Reproduce all of the material below verbatim, line for line, leaving out the pictures.

──────── Input ────────

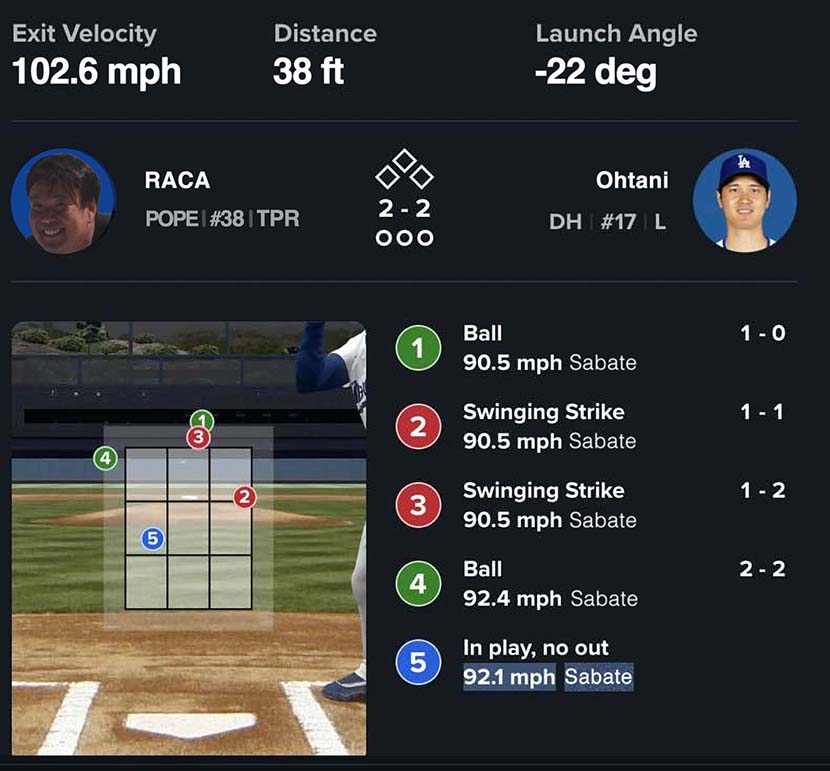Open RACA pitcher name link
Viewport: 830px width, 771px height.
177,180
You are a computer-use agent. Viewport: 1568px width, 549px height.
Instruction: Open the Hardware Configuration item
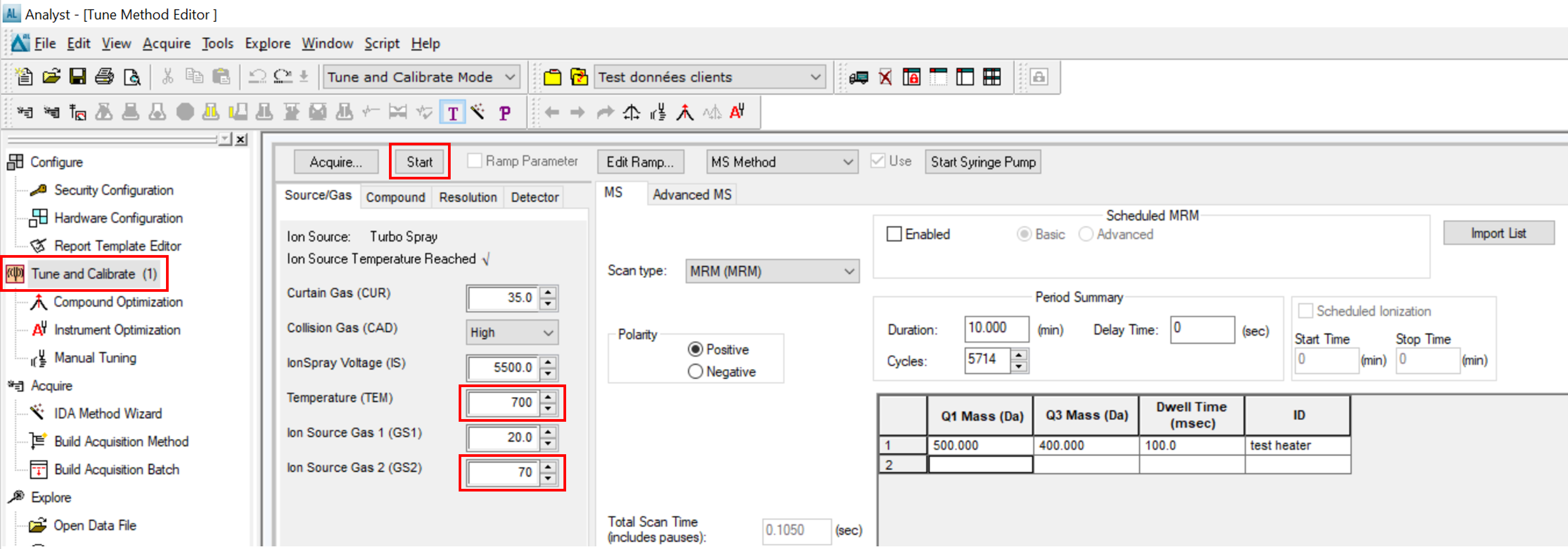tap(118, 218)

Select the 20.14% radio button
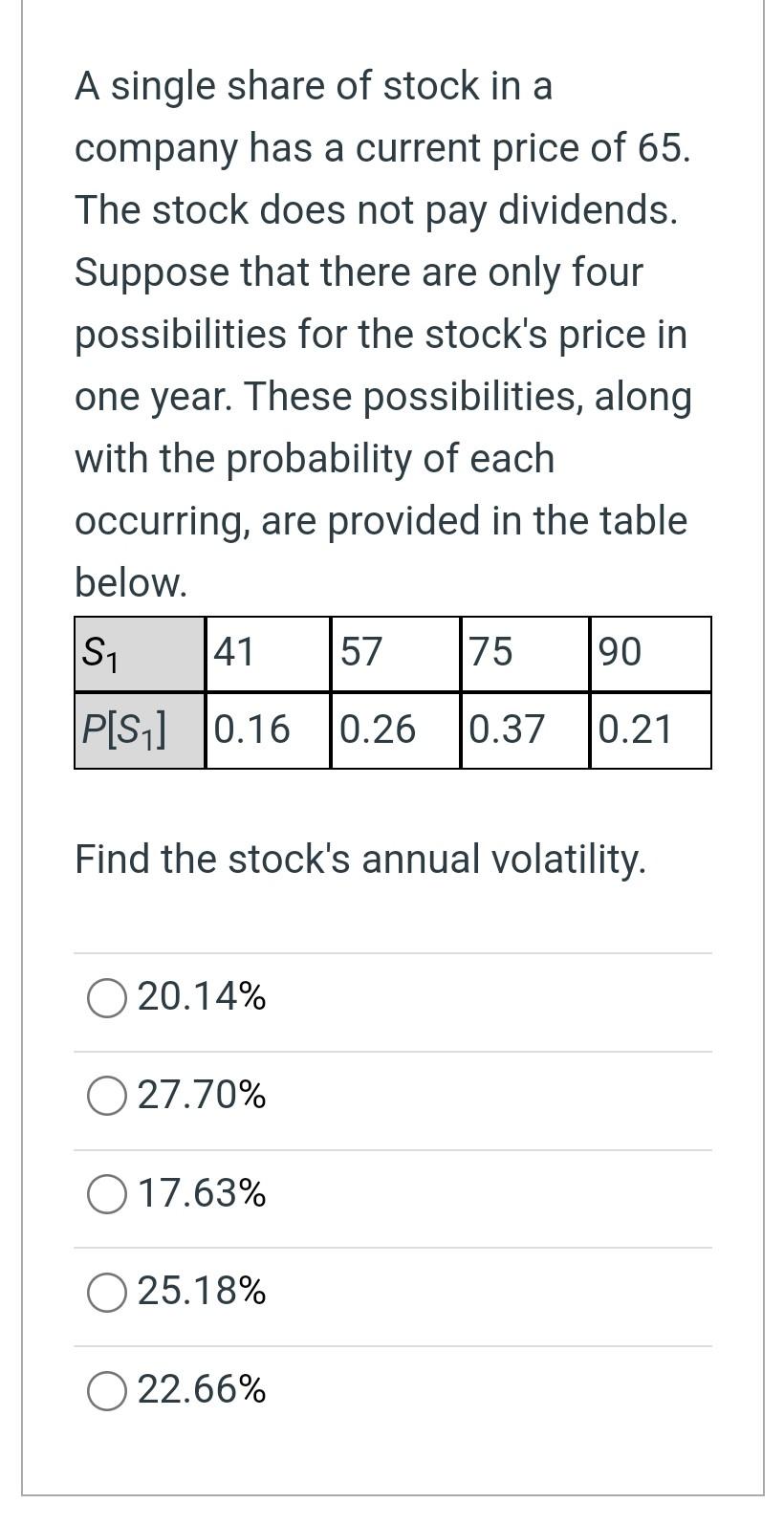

────────

**Response**
Open RACA pitcher name link
Viewport: 830px width, 771px height.
177,180
You are a computer-use agent. Viewport: 1568px width, 549px height.
Instruction: Open the Hardware Configuration item
tap(118, 218)

Select the 20.14% radio button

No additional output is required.